This repository contains FAQs (Frequently Asked Questions) for the Genome in a Bottle Consortium


  1. If I have data or analyses from GIAB samples, how can I submit data to GIAB ftp site?
    If you have data or analysis results to be submitted to GIAB ftp site, please contact Justin Zook (Justin.Zook@nist.gov) and Chunlin Xiao (xiao2@ncbi.nlm.nih.gov). An instruction will be sent to you regarding how to set up an uploading account.

  2. Where can I find the latest sequence data, alignment data, analysis results by analysis group for the GIAB project?
    All the data from the GIAB project are under ftp://ftp-trace.ncbi.nlm.nih.gov/giab/ftp/data. The data are being organized by the individual trio (or sample) first, then by sequencing platforms. For a list of raw sequence files (eg fastq, fasta, hdf5, xsq, bnx format) or alignment files (eg bams, or xmap/cmap format) to download for your own analysis, you can go the repository of "giab_data_indexes" (https://github.com/genome-in-a-bottle/giab_data_indexes) to find the index file of interest with the particular sequencing platform.

    The "analysis" folder under each trio (or sample) contains analysis results submitted by the analysis group with the sub-folder names consisting of: (1). the name of the analyzer or submitter, (2). sequencing technology or dataset(s), (3). type of variant to be analyzed, (4). analysis tool being used, and (5). date that serves as "version".
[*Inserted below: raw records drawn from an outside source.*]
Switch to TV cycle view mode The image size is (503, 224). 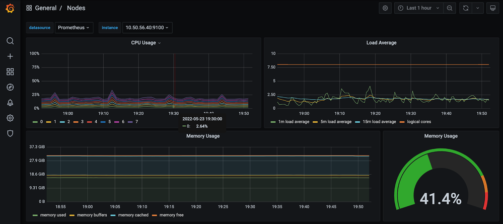493,8
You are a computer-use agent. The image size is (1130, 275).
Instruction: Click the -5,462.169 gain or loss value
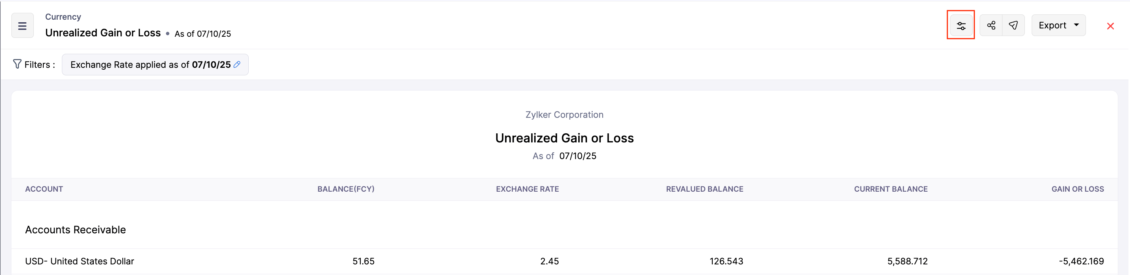pos(1081,261)
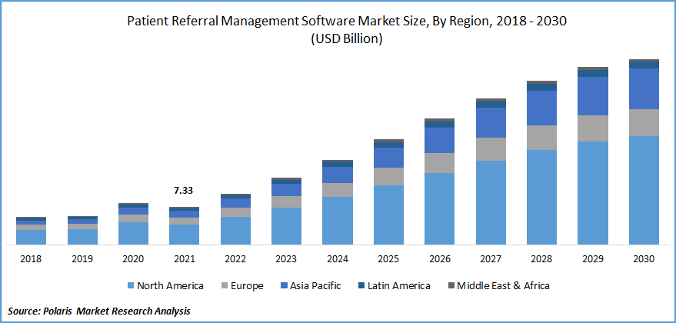Viewport: 676px width, 323px height.
Task: Click the North America segment of the 2025 bar
Action: [x=388, y=215]
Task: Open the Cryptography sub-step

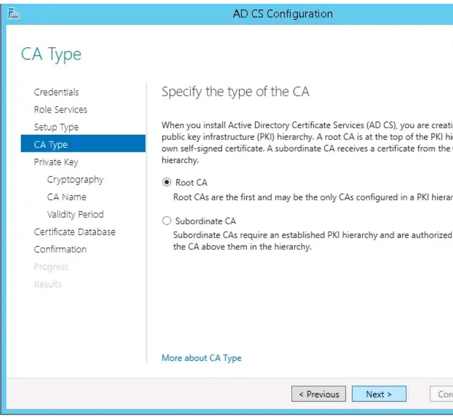Action: 75,180
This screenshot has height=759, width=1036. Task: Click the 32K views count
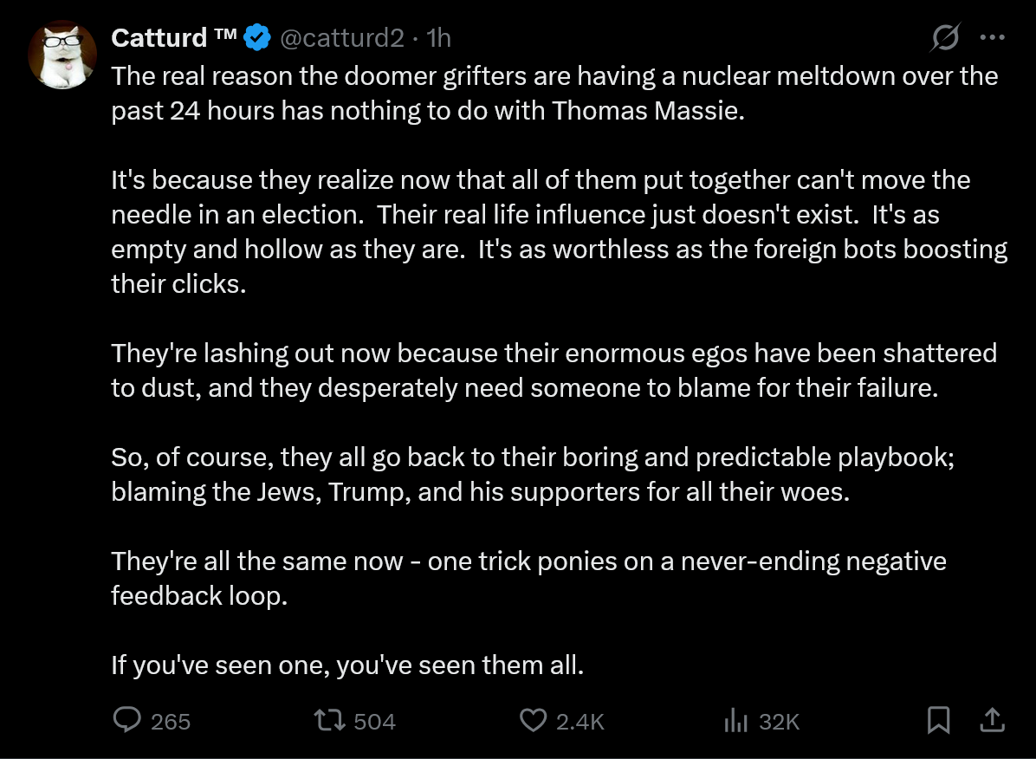[x=780, y=722]
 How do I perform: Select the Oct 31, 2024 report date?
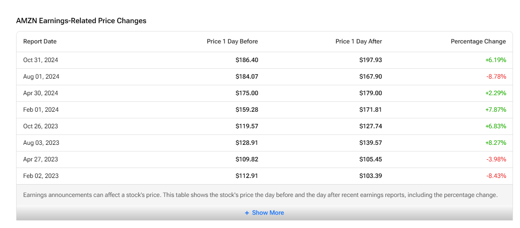[41, 60]
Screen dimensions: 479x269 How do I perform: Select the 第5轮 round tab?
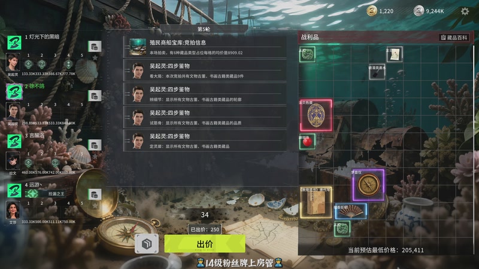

  3. Where can I find high-confidence variant calls and bed files from the GIAB project?
    The latest release and old versions are always under: ftp://ftp-trace.ncbi.nlm.nih.gov/giab/ftp/release/

  4. Why do you have both high-confidence vcf and bed files?
    The vcf files describe high-confidence variant calls, and the bed file describe high-confidence regions. If you wish to assess false positive rates, then you must use the bed file. Any variant calls you find in the high-confidence regions that are not in the high-confidence vcf are putative false positives.

  5. What tool should I use to compare my SNP and small indel calls to the GIAB high-confidence calls?
    The Global Alliance for Genomics and Health Benchmarking Team is currently developing standardized definitions for performance metrics and tools to calculate these metrics, including around complex variants that can have multiple correct representations in vcf. Three tools are currently being actively developed by the team:
    vcfeval from Real Time Genomics (http://realtimegenomics.com/products/rtg-core-non-commercial/)
    hap.py from Illumina (https://github.com/sequencing/hap.py)
    vgraph from Kevin Jacobs (https://github.com/bioinformed/vgraph)
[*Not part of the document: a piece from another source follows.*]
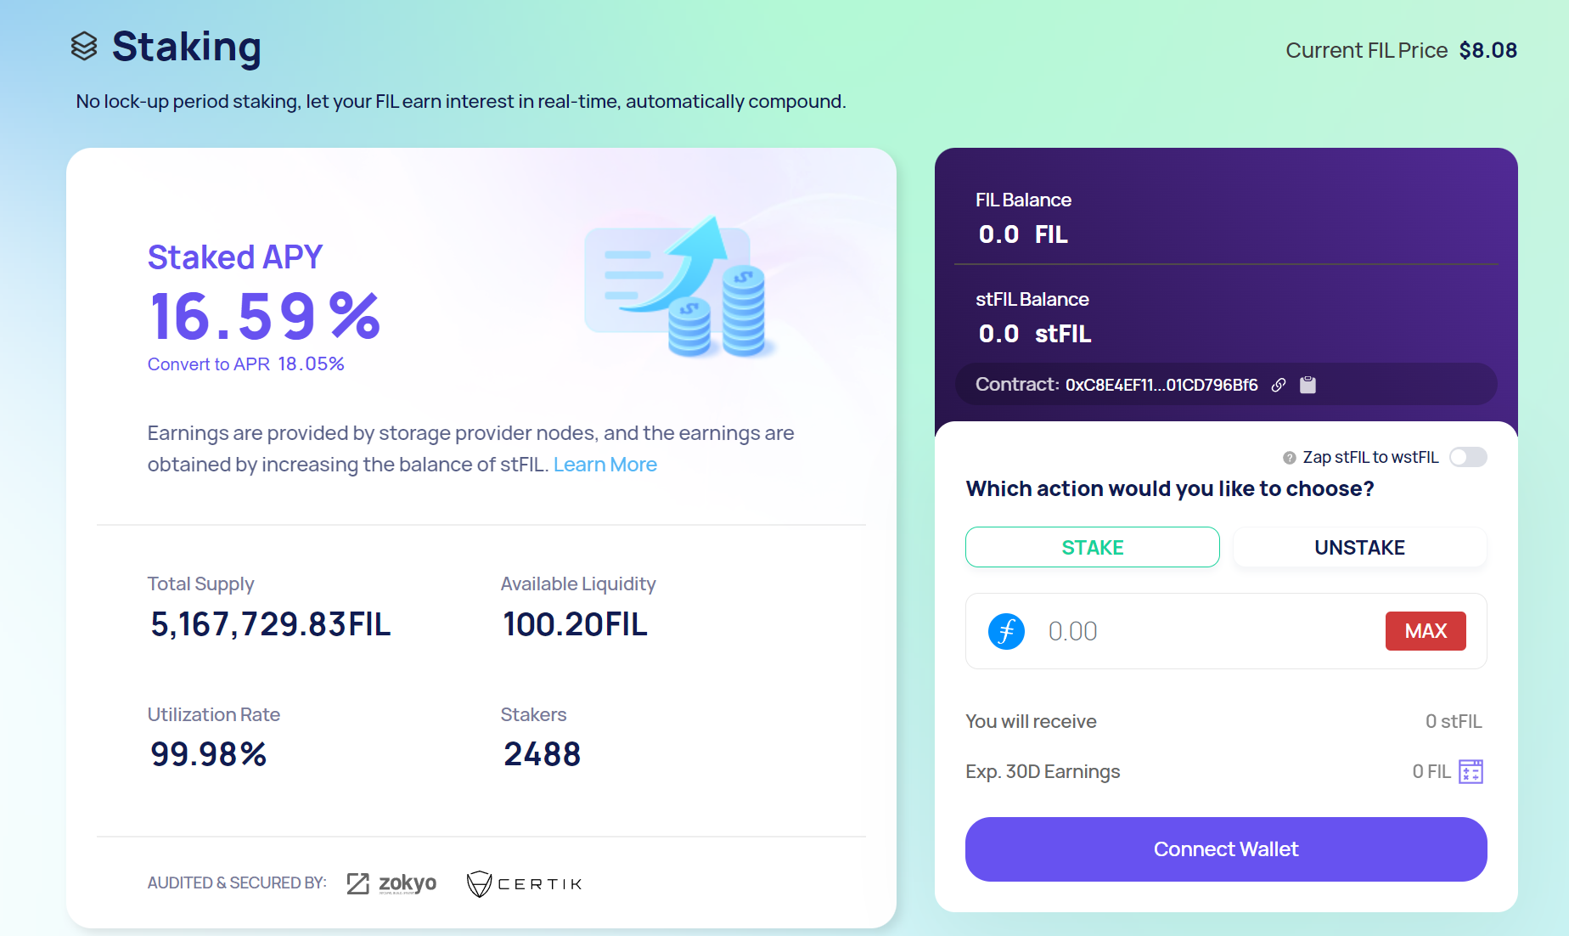Click the CertiK auditor logo
The width and height of the screenshot is (1569, 936).
[x=523, y=883]
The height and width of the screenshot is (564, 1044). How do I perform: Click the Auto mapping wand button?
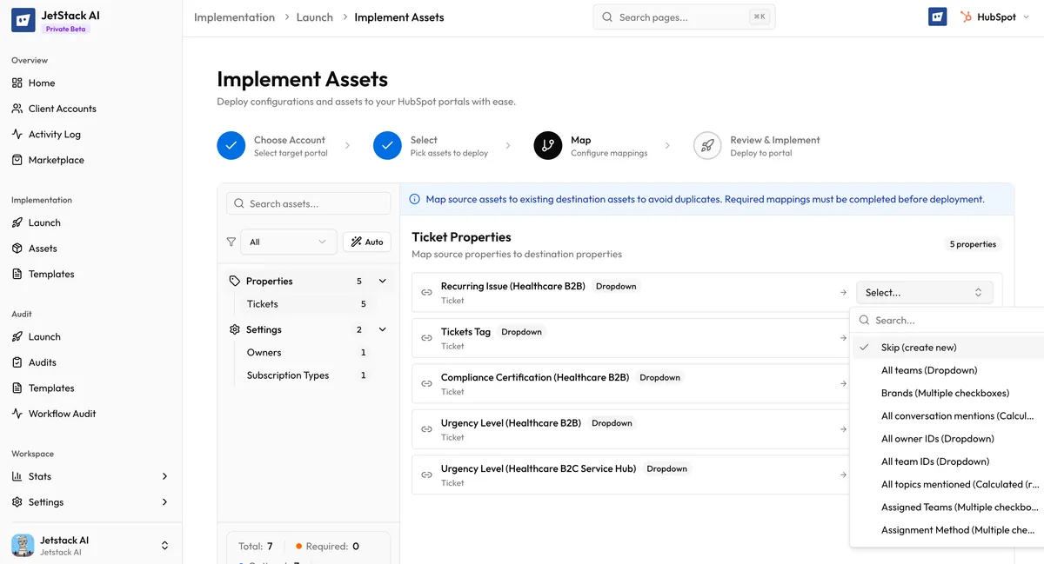(x=367, y=242)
  6. Can I access GIAB data from Amazon cloud?
    Yes. All the GIAB data has been mirrored into Amazon S3, and the bucket name is s3://giab.
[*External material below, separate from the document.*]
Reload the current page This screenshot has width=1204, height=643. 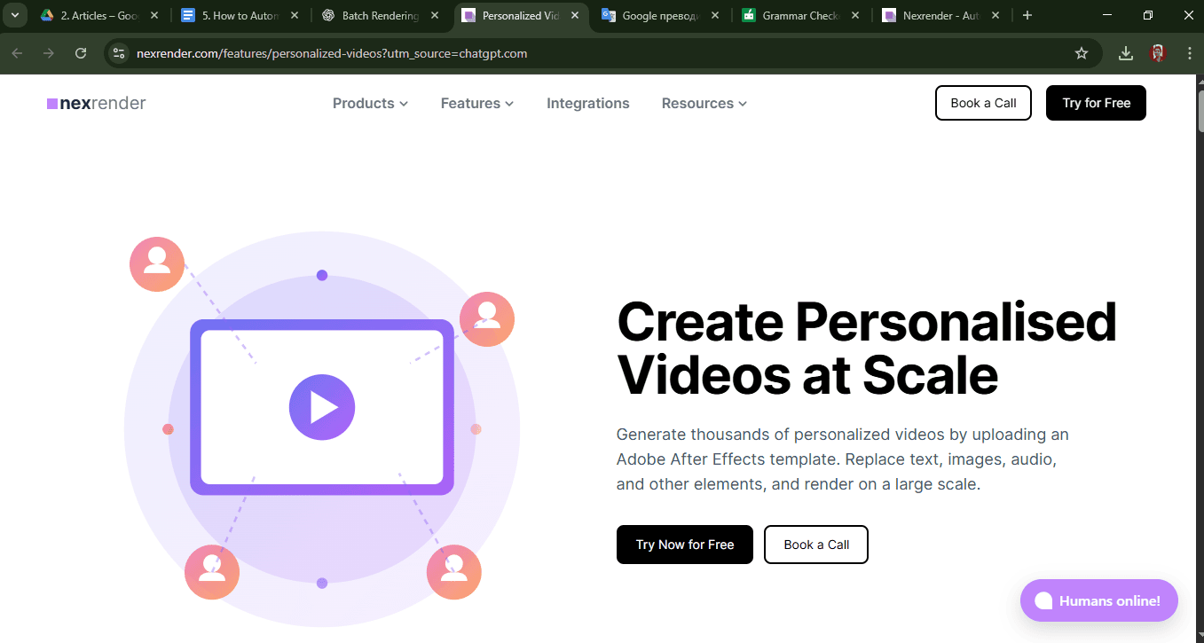(81, 53)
  7. How can I get updates about new data, analyses, and conference calls of the GIAB Analysis Team?
    Sign up for our GIAB Analysis Team google group at https://groups.google.com/forum/#!forum/giab-analysis-team. You can also sign up for general GIAB emails (e.g., workshop announcements) at https://groups.google.com/forum/#!forum/genome-in-a-bottle.

  8. What should I know about how to use the GIAB calls appropriately?
    (a) It is important to use the high-confidence bed file if you wish to assess false positive rates. (b) We highly recommend manually inspecting a subset of putative false positives and negatives to understand whether they actually are errors and what causes them. (c) The high-confidence calls and regions are biased towards easier variants and regions, so one should not assume performance metrics can be extended to types of calls and regions that are not assessed. This is especially critical for some clinical tests that are enriched for difficult variants or regions. (d) Stratification of performance into different types of variants and different genome contexts can be very important. (e) It is important to calculate confidence intervals for performance metrics like sensitivity, using a tool like binconf in R.